Episode 35
A 2022 McKinsey survey revealed that 45% of small business owners, including private practice owners, delayed key decisions due to over-analysis, resulting in a 10% slower growth rate. Data should drive action — not paralysis. If you're measuring more than you're moving, something's wrong.
Why You're Stuck: The Three Root Causes
First: too much data. Tracking 30+ metrics simultaneously means none of them drive decisions. For every KPI you track, answer three questions: Why am I measuring this? How often do I need to measure it? What will I do when it changes? Second: measuring too frequently. Reviewing cancellations daily keeps you too close to the noise to see the trend. Track daily averages on a monthly basis to see meaningful patterns. Third: the data isn't connected to action. If a metric doesn't have a 'when this happens, I do this' response built in, it's not a KPI — it's a statistic.
Five Strategies to Overcome Paralysis by Analysis
Brandon's proven framework:
- Set clear, prioritized goals with specific timelines — 'increase patient retention by 10% in 6 months' beats 'grow the practice.'
- Limit information sources to two or three reliable ones.
- Adopt a 'good enough' mindset — embrace the 80/20 Pareto Principle where 80% of results come from 20% of efforts.
- Break big decisions into smaller phases — research, planning, execution — and celebrate each win.
- Use time-blocking: schedule dedicated windows for analysis and commit to a decision when the time is up.
One Foot in Front of the Other
Brandon's bottom line: two years of going back and forth on a decision is not diligence — it's avoidance. Name one goal. Make your commitment. Take one step. Then another. As Pablo Picasso said: action is the foundational key to all success.

SUPPLIED DATA
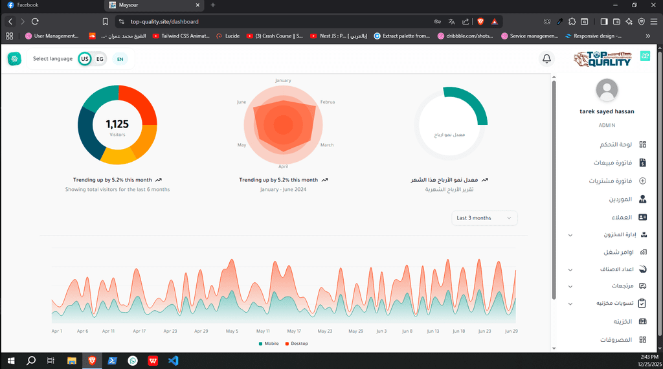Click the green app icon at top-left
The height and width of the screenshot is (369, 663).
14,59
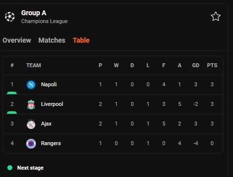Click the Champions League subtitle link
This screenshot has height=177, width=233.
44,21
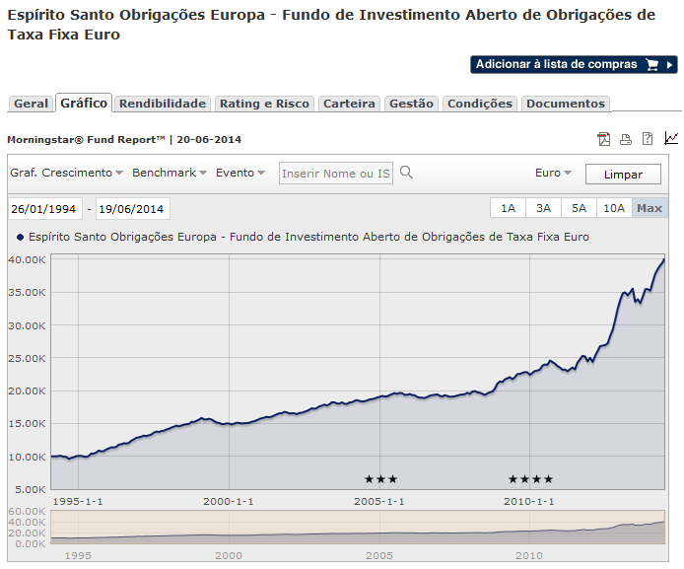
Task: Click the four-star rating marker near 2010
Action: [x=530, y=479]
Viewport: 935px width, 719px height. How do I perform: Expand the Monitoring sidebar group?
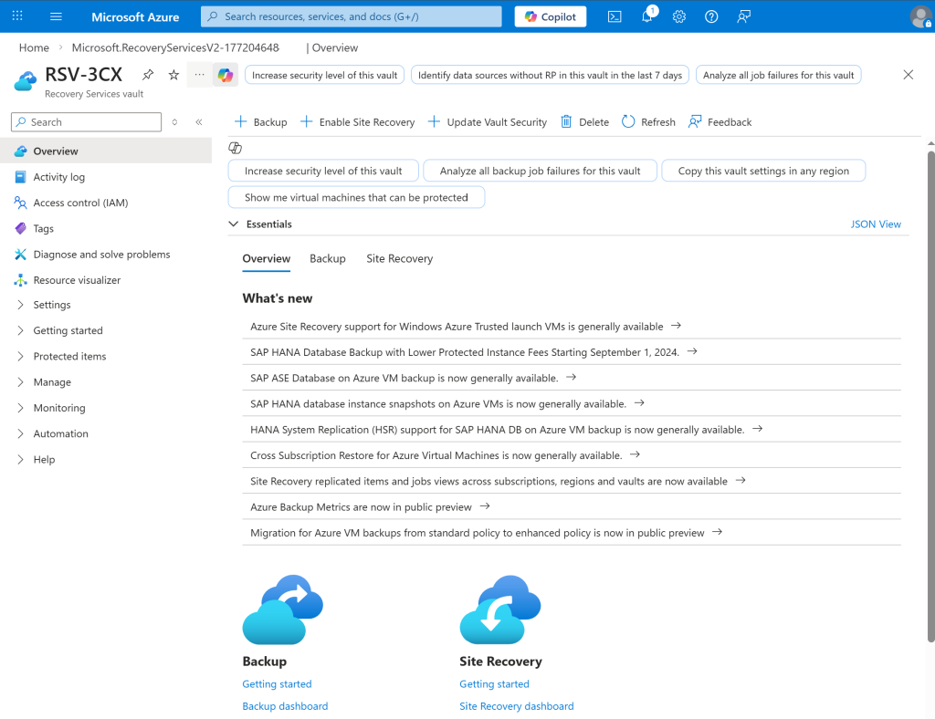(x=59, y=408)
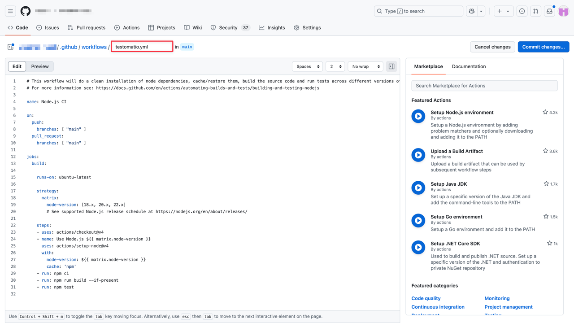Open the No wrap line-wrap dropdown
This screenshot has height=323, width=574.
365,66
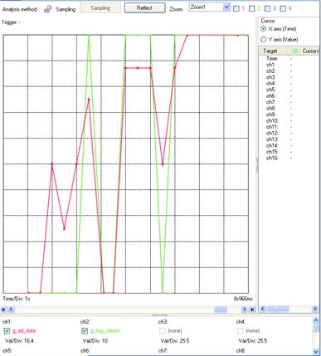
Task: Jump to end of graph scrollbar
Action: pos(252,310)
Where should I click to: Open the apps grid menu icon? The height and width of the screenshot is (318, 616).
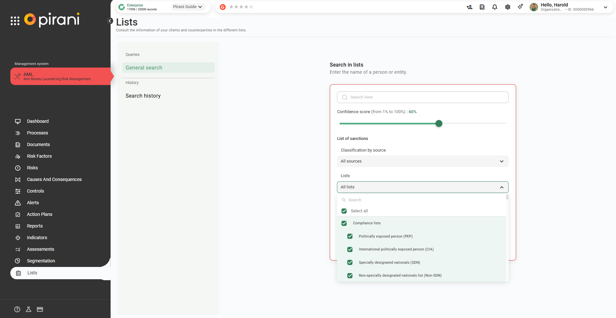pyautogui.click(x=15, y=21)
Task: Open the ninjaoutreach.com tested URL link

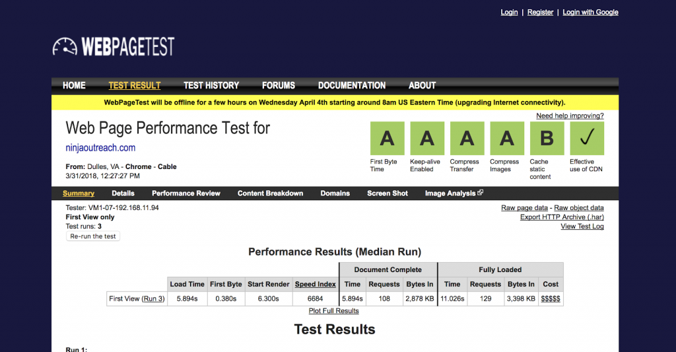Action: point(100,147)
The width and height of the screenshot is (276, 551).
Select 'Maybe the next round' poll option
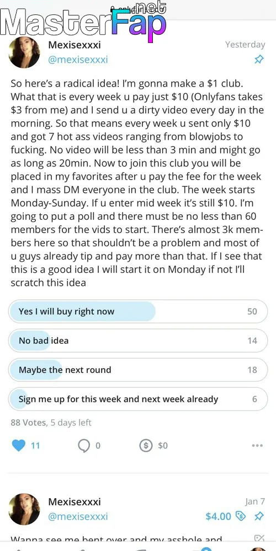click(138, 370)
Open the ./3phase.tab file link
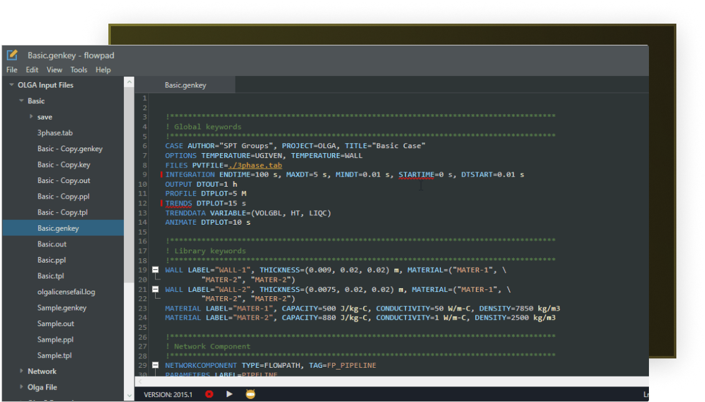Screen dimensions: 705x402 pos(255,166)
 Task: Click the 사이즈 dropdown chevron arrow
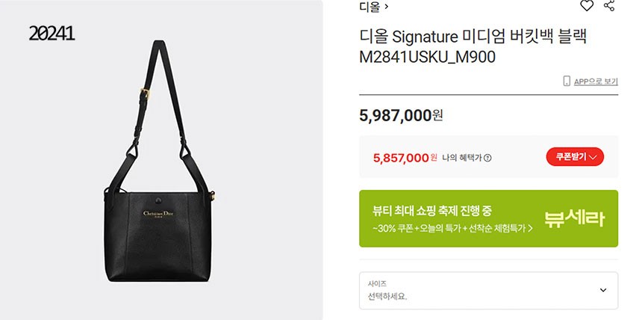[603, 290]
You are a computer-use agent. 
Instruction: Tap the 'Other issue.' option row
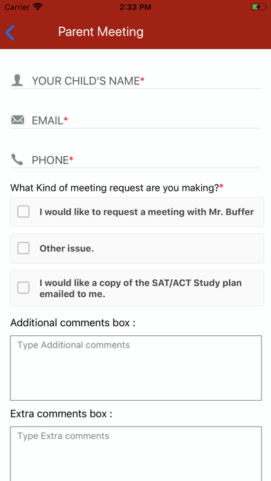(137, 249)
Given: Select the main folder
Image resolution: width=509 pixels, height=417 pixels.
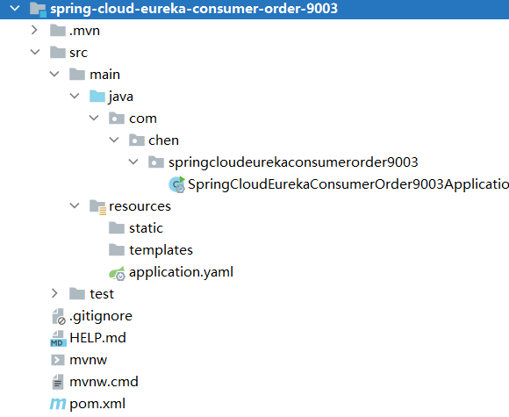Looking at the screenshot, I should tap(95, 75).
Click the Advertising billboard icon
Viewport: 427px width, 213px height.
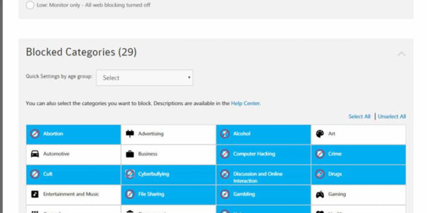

TASK 1
In the episode summary, write out everything from "- Break big" down to "to all success.", putting "procrastination" in place of "avoidance".
TASK 2
What questions does the episode summary say to answer for every KPI you track?

EXPECTED OUTPUT 1
- Break big decisions into smaller phases — research, planning, execution — and celebrate each win.
- Use time-blocking: schedule dedicated windows for analysis and commit to a decision when the time is up.
One Foot in Front of the Other
Brandon's bottom line: two years of going back and forth on a decision is not diligence — it's procrastination. Name one goal. Make your commitment. Take one step. Then another. As Pablo Picasso said: action is the foundational key to all success.

EXPECTED OUTPUT 2
- Why am I measuring this?
- How often do I need to measure it?
- What will I do when it changes?